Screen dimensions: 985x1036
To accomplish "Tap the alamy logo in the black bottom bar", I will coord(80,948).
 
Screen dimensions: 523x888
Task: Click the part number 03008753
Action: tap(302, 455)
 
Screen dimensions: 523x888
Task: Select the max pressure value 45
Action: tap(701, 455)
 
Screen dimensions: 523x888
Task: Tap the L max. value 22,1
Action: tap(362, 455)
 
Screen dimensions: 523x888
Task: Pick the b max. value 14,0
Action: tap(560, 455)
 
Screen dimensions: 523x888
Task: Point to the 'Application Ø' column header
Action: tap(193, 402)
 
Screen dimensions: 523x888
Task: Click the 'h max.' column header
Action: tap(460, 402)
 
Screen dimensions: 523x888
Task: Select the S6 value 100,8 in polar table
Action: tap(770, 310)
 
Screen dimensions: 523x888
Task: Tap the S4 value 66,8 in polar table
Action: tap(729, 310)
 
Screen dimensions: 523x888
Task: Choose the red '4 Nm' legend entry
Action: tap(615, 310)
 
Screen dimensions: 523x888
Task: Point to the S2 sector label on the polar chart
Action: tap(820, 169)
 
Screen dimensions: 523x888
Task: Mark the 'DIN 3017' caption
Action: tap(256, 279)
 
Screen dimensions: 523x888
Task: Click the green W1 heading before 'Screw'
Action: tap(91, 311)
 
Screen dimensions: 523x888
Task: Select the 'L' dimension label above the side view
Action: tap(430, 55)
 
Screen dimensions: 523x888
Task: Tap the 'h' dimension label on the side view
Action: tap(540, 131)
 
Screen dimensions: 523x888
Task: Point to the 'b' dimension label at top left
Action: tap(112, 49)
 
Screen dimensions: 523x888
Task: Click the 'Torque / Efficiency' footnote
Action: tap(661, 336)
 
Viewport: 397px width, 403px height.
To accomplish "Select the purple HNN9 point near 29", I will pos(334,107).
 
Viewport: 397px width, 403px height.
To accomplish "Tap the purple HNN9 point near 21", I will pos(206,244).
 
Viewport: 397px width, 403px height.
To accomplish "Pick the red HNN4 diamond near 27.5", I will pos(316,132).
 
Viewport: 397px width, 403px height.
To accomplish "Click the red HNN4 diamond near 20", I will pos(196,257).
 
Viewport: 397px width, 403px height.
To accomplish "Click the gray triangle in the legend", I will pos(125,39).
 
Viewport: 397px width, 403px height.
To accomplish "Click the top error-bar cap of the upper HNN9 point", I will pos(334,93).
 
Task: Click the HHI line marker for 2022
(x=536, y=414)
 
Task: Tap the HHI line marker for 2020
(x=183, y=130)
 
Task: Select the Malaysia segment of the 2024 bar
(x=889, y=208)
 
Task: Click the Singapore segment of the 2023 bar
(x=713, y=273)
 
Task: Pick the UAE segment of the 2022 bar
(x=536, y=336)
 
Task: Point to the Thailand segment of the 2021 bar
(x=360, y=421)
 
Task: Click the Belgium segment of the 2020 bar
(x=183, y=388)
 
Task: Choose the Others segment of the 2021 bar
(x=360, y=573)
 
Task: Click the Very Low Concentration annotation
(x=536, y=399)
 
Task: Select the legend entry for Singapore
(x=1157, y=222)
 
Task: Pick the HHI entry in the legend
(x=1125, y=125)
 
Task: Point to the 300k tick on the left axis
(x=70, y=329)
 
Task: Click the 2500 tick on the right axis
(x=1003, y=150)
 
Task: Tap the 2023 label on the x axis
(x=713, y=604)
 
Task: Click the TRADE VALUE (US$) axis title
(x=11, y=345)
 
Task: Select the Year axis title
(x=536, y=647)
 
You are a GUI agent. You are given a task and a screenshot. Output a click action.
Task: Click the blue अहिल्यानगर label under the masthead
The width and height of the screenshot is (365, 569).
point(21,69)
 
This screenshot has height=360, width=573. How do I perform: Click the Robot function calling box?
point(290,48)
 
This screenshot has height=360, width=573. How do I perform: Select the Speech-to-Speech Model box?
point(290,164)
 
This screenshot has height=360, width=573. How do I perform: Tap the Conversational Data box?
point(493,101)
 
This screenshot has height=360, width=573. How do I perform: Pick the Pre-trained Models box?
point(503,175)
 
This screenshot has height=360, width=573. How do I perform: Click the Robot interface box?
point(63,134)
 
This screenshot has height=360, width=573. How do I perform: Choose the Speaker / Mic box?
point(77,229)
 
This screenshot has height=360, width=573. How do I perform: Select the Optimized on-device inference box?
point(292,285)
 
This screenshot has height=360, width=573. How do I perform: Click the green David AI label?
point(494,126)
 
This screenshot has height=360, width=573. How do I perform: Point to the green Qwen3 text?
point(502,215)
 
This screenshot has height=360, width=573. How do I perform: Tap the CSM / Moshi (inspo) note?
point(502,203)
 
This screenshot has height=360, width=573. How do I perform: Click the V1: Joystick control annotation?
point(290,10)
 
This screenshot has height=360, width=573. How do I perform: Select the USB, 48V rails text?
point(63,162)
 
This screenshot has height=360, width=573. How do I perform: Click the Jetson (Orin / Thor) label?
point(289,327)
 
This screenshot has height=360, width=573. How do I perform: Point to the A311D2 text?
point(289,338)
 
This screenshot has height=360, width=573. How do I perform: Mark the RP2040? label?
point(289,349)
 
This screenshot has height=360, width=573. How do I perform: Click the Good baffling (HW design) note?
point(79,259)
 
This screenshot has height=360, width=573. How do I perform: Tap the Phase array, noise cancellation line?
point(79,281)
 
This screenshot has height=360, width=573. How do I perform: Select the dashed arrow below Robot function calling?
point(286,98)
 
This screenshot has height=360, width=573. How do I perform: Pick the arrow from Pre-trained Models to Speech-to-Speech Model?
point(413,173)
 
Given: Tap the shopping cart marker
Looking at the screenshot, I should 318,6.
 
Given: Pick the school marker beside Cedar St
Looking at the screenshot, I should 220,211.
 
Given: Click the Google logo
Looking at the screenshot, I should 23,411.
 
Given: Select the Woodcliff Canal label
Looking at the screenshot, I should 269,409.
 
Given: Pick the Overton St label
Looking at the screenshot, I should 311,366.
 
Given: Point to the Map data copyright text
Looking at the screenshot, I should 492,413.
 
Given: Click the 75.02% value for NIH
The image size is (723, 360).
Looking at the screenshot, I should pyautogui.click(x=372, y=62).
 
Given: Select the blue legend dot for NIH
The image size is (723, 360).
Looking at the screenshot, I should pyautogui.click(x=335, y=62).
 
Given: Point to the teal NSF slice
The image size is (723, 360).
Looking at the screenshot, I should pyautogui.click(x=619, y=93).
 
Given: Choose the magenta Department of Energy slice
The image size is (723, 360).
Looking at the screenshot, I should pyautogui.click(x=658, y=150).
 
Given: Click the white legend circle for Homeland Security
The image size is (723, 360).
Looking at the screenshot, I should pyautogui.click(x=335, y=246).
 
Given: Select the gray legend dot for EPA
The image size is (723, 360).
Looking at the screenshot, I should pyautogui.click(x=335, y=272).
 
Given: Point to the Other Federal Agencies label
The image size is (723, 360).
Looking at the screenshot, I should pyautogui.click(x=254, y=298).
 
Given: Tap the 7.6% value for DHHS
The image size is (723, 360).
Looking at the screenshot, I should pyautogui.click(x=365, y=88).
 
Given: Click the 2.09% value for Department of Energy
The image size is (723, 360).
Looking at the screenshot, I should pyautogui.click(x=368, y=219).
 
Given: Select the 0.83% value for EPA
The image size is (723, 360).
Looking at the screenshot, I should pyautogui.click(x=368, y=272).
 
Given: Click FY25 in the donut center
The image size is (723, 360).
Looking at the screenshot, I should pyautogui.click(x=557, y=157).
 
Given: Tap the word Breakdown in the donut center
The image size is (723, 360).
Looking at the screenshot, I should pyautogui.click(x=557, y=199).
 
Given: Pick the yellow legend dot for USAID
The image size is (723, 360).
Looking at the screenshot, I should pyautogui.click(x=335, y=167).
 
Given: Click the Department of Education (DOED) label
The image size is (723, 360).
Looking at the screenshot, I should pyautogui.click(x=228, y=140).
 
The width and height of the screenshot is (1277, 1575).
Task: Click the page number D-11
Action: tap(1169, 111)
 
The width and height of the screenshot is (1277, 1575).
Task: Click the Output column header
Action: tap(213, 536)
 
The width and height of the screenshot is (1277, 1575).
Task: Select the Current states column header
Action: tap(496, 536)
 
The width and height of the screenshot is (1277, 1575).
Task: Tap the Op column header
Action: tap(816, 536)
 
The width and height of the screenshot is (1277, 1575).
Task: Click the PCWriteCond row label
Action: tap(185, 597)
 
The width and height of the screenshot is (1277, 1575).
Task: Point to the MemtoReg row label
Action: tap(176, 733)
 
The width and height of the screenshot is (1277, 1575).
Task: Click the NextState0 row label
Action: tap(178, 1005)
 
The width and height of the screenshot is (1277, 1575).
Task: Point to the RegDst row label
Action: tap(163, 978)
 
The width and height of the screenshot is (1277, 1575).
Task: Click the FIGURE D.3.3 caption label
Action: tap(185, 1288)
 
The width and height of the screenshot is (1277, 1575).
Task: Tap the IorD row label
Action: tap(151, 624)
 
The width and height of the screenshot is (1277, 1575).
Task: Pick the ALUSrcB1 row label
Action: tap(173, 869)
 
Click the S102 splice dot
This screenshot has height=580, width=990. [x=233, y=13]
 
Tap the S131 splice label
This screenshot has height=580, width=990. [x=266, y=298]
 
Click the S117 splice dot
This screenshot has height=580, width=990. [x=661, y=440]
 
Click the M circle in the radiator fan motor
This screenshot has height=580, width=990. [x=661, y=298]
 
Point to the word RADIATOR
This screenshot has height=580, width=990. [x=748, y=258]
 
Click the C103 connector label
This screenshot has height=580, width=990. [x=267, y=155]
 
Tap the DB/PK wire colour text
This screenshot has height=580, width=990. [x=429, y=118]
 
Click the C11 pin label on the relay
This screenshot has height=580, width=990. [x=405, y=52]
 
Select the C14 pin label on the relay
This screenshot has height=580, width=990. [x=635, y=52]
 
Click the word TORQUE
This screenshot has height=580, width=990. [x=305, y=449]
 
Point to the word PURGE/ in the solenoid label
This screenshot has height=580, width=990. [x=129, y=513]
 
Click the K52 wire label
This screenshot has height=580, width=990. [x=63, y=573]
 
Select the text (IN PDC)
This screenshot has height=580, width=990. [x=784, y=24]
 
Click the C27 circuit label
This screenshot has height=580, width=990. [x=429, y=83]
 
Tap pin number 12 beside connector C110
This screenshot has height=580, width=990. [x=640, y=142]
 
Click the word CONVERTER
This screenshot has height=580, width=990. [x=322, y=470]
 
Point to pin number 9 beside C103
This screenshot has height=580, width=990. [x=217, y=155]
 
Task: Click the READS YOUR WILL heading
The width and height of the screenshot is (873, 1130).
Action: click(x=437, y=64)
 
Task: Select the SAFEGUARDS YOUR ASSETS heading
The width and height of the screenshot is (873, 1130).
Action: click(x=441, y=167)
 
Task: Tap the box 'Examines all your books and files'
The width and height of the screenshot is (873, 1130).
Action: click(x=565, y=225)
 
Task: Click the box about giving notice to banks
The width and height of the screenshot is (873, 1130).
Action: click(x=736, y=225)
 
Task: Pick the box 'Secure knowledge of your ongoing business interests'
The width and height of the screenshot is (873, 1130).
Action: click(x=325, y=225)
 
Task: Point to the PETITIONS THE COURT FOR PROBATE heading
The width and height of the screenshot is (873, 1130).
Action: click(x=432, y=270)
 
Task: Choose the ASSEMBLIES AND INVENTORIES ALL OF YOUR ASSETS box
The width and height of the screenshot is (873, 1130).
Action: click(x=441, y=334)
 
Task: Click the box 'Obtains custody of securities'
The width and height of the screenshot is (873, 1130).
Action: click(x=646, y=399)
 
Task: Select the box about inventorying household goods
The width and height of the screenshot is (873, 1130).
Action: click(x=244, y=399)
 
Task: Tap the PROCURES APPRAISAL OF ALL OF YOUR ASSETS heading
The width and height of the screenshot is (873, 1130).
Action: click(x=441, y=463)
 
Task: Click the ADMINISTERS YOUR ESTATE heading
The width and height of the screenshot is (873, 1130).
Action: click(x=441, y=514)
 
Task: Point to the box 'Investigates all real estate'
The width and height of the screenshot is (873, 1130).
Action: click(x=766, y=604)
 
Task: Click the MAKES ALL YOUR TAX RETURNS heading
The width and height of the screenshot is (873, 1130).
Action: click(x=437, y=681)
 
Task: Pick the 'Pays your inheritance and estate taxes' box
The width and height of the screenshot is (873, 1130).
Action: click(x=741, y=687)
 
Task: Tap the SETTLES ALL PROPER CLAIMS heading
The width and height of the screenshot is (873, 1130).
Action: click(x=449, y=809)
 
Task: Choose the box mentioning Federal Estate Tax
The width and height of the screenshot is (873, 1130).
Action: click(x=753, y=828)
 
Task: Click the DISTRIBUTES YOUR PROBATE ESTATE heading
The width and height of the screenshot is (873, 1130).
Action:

DESCRIPTION OF THE TASK ::
Count the lines of the material above that contain the string "accomplish", treating uppercase and lowercase as different, and give only the number.

ANSWER FOR THE TASK ::
7